For the retrospective analysis, the study team used the VA Corporate Data Warehouse to identify patients with diagnoses of hematologic malignant tumors and head and neck cancers. All patients in the VA CDW with a birthdate between Jan. 1, 1910, and Dec. 31, 1969, were included, resulting in a cohort of nearly 31 million veterans. Data analysis was performed from Aug. 15, 2018, to Jan. 31, 2019.

Most, 89.3%, of the participants were male, with about 45.2% of them white. More than 207,000 of them had been diagnosed with a hematologic malignant tumor, and 1,353 of those later developed head and neck cancer. 
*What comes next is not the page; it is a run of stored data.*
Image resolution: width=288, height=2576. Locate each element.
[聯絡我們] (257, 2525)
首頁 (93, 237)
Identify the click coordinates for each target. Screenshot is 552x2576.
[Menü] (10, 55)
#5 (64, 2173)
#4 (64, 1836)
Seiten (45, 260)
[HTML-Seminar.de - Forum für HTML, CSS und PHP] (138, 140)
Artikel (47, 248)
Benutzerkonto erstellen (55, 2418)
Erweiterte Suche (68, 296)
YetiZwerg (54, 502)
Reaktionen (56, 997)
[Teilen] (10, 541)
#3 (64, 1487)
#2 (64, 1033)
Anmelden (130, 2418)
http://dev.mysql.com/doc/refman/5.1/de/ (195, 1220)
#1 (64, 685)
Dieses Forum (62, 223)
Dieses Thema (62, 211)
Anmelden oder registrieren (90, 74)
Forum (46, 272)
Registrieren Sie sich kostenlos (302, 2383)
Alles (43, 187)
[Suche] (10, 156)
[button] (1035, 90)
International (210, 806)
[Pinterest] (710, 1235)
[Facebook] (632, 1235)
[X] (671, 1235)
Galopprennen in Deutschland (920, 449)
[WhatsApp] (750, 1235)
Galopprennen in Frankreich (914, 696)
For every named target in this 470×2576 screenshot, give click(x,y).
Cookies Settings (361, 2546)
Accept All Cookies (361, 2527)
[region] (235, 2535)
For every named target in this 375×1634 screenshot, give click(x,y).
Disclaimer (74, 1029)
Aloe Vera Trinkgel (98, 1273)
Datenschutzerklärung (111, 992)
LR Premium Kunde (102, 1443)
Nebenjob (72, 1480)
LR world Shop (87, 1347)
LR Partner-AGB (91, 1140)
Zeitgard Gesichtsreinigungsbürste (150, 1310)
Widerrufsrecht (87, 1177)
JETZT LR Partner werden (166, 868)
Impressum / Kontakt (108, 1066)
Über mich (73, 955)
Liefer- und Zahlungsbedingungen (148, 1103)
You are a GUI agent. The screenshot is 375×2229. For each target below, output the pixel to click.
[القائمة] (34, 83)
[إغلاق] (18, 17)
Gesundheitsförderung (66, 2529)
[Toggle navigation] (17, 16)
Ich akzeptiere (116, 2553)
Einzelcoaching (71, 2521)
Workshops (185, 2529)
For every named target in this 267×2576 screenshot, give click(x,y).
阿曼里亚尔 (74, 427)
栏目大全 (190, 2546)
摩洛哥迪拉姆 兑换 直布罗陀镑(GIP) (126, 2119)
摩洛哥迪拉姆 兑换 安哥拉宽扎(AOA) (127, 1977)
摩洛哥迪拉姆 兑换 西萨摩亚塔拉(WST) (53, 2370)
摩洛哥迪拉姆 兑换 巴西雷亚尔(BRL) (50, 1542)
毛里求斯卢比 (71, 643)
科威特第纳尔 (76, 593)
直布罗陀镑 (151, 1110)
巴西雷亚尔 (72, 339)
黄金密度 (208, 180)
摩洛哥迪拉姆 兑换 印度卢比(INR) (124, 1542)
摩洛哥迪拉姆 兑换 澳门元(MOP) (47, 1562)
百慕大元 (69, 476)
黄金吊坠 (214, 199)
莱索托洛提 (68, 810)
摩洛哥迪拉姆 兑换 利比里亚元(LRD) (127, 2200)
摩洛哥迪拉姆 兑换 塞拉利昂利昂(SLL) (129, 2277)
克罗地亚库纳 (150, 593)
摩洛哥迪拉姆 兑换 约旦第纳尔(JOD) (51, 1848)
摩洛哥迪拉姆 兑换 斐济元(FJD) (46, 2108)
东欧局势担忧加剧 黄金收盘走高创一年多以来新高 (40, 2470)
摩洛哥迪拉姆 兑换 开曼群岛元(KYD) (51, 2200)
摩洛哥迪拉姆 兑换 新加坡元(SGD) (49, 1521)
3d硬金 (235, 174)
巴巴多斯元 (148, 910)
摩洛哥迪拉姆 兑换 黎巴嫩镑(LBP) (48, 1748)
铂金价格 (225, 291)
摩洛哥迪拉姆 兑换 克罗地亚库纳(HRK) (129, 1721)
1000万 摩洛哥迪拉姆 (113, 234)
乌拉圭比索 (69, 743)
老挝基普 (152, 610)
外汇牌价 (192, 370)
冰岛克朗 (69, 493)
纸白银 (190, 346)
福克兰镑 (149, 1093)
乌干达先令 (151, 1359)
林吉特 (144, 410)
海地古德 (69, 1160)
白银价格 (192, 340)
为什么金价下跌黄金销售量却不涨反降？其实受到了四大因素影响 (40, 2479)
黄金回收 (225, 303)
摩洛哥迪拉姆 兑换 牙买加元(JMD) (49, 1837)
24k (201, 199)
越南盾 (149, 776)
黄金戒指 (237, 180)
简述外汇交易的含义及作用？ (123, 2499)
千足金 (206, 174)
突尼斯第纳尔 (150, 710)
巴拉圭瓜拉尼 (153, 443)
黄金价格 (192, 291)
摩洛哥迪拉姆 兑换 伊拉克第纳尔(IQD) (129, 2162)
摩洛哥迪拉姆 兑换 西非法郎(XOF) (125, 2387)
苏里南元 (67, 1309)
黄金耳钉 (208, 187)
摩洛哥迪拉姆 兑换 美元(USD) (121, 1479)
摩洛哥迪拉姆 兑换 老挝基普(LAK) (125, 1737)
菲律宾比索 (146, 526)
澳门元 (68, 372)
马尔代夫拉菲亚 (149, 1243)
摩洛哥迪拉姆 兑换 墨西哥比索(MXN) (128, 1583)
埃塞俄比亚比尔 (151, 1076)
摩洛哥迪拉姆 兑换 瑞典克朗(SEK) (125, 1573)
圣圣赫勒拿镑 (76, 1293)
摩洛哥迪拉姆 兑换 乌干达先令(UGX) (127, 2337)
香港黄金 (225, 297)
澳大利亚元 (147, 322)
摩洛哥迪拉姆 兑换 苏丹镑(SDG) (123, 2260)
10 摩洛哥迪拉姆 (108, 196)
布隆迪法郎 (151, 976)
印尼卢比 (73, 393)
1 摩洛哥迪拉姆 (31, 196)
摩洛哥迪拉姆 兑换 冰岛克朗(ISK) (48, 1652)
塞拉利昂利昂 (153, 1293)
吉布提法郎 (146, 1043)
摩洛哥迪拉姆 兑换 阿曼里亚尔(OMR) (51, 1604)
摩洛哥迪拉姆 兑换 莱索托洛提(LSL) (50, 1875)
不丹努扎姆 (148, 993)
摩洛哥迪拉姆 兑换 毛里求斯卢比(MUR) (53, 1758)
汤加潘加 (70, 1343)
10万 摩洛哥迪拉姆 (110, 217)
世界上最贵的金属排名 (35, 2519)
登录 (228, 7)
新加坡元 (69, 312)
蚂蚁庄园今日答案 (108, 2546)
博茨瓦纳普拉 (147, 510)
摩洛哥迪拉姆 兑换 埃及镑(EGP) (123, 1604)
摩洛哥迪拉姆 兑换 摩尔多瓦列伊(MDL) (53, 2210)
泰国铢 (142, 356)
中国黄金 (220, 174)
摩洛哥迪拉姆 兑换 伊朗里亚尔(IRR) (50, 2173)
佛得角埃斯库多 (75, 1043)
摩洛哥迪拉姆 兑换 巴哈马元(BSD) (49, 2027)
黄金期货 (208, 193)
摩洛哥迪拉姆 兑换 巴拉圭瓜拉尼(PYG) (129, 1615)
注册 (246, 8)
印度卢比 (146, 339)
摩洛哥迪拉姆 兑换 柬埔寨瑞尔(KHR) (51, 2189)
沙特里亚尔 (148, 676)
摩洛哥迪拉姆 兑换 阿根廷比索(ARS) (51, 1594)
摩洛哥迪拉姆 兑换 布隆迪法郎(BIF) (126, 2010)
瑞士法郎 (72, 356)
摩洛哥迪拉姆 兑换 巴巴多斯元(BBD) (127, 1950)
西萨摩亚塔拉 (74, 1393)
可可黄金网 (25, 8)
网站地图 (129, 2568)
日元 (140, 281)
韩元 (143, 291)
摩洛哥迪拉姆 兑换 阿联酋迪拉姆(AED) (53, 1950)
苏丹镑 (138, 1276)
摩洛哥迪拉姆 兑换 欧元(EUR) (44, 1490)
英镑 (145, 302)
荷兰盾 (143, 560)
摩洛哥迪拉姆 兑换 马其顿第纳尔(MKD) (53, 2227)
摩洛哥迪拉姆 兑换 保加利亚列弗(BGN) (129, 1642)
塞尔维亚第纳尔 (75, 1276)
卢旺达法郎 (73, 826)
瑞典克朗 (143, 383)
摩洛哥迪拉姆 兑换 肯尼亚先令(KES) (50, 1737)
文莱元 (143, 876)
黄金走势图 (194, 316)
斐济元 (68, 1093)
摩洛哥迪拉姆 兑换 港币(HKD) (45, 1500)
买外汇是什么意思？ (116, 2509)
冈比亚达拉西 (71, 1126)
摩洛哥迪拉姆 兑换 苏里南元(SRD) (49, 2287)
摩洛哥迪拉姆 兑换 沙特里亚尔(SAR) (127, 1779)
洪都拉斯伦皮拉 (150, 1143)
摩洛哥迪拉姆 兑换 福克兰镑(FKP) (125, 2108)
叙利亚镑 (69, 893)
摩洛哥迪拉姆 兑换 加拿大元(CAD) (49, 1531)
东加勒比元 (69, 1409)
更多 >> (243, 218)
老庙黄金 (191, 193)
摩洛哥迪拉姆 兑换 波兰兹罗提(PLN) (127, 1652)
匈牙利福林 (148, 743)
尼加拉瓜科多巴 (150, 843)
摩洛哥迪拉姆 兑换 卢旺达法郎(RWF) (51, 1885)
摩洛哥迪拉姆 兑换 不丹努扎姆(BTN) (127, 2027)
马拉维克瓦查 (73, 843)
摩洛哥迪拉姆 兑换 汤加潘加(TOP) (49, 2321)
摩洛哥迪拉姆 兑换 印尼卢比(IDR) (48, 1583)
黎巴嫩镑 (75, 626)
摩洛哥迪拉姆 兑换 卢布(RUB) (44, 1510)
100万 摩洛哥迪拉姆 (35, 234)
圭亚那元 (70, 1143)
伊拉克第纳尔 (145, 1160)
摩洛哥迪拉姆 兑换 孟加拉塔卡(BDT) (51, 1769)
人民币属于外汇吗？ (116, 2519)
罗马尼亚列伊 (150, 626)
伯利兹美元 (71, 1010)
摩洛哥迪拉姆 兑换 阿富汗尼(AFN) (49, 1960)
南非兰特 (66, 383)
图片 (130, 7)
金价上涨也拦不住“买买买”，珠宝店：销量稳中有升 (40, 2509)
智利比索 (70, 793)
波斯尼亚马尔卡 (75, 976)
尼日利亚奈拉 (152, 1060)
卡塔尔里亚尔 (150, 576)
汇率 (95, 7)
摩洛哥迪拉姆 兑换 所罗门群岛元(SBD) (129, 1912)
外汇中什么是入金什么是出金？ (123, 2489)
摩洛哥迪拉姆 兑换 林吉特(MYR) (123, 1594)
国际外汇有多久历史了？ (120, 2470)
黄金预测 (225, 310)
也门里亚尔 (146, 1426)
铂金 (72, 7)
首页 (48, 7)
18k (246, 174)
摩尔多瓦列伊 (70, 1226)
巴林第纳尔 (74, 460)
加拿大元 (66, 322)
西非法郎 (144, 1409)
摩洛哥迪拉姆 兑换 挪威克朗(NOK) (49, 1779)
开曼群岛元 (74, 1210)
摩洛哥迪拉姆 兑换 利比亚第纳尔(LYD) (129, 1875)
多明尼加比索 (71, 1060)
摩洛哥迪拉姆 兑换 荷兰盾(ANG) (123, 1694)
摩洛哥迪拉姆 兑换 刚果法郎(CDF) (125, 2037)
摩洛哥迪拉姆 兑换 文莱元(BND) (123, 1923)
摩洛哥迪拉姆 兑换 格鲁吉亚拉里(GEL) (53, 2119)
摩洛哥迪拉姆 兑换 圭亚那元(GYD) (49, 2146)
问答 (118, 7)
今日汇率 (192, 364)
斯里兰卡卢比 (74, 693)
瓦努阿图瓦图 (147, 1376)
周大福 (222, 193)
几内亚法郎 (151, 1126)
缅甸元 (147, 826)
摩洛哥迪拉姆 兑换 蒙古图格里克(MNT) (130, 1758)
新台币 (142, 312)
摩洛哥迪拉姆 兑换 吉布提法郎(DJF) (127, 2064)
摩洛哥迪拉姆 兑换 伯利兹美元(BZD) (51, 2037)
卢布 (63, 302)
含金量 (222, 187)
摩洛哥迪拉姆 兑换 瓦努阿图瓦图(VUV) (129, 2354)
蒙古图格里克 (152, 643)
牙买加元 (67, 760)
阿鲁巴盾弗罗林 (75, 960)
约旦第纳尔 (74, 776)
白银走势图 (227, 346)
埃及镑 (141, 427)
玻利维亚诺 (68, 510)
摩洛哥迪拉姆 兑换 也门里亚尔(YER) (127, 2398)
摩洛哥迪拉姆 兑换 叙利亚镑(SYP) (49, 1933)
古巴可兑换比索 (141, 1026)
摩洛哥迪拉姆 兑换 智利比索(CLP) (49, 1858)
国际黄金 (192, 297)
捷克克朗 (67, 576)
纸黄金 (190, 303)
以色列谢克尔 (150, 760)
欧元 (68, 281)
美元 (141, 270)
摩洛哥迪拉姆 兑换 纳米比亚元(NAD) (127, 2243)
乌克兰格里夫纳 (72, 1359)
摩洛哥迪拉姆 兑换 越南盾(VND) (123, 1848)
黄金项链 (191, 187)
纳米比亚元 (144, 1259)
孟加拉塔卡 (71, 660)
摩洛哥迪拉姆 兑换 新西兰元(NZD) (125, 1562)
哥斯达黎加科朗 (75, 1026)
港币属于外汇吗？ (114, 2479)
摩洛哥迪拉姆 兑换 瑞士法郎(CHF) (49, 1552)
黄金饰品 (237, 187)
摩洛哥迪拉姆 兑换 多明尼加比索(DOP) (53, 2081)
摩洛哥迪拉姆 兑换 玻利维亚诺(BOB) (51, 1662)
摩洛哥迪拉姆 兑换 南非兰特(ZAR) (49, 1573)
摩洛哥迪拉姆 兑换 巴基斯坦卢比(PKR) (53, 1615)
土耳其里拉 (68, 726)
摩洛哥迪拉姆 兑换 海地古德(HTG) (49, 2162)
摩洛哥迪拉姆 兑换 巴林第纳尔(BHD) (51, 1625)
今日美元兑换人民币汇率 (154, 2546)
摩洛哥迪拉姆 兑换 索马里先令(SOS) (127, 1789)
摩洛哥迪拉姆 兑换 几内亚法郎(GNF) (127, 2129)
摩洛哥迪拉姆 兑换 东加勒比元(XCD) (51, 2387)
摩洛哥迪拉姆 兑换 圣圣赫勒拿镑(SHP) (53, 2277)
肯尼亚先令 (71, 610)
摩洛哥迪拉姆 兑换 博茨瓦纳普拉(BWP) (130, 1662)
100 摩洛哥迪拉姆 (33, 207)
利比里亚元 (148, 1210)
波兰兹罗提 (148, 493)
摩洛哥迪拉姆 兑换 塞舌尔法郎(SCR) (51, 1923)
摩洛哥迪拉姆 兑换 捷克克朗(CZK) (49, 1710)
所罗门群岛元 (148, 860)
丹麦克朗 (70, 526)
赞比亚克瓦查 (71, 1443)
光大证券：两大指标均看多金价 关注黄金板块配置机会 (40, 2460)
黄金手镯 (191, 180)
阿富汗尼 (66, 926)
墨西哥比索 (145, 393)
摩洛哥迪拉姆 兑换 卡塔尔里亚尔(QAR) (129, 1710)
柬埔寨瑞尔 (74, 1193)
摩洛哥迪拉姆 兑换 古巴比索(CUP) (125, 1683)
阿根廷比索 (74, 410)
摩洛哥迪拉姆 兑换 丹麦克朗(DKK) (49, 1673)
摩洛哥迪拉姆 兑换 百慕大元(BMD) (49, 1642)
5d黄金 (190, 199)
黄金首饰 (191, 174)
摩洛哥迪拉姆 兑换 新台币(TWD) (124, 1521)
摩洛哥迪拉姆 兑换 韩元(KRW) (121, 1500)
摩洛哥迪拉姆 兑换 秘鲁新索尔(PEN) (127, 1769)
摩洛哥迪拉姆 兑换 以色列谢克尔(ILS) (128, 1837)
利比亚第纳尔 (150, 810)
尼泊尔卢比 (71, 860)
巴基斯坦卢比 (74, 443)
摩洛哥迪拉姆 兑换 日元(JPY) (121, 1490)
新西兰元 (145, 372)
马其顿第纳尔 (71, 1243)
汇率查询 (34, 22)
Results indicated that a history of hematologic malignant tumors was significantly associated with overall aerodigestive tract cancer, with a relative risk (RR) of 1.6 (95% CI, 1.5-1.7), as well as oral cavity (RR, 1.7; 95% CI, 1.5-1.9), oropharynx (RR, 1.7; 95% CI, 1.5-1.9), larynx (RR, 1.3; 95% CI, 1.2-1.5), nasopharynx (RR, 2.8; 95% CI, 2.1-3.9), sinonasal (RR, 3.0; 95% CI, 2.2-4.1), salivary gland (RR, 2.8; 95% CI, 2.4-3.3) and thyroid (RR, 2.1; 95% CI, 1.9-2.4) tumors on subsite analysis. Researchers also emphasized that a prior hematologic malignant tumor was negatively associated with two- and five-year OS for multiple subsites.

“These results indicate that a prior hematologic malignant tumor may be an adverse risk factor in the development and progression of head and neck cancer,” the study authors concluded.

1 Mowery A, Conlin M, Clayburgh D. Risk of Head and Neck Cancer in Patients With Prior Hematologic Malignant Tumors. JAMA Otolaryngoly Head Neck Surg. 2019 May 2.  doi: 10.1001/jamaoto.2019.1012. [Epub ahead of print] PubMed PMID: 31045226.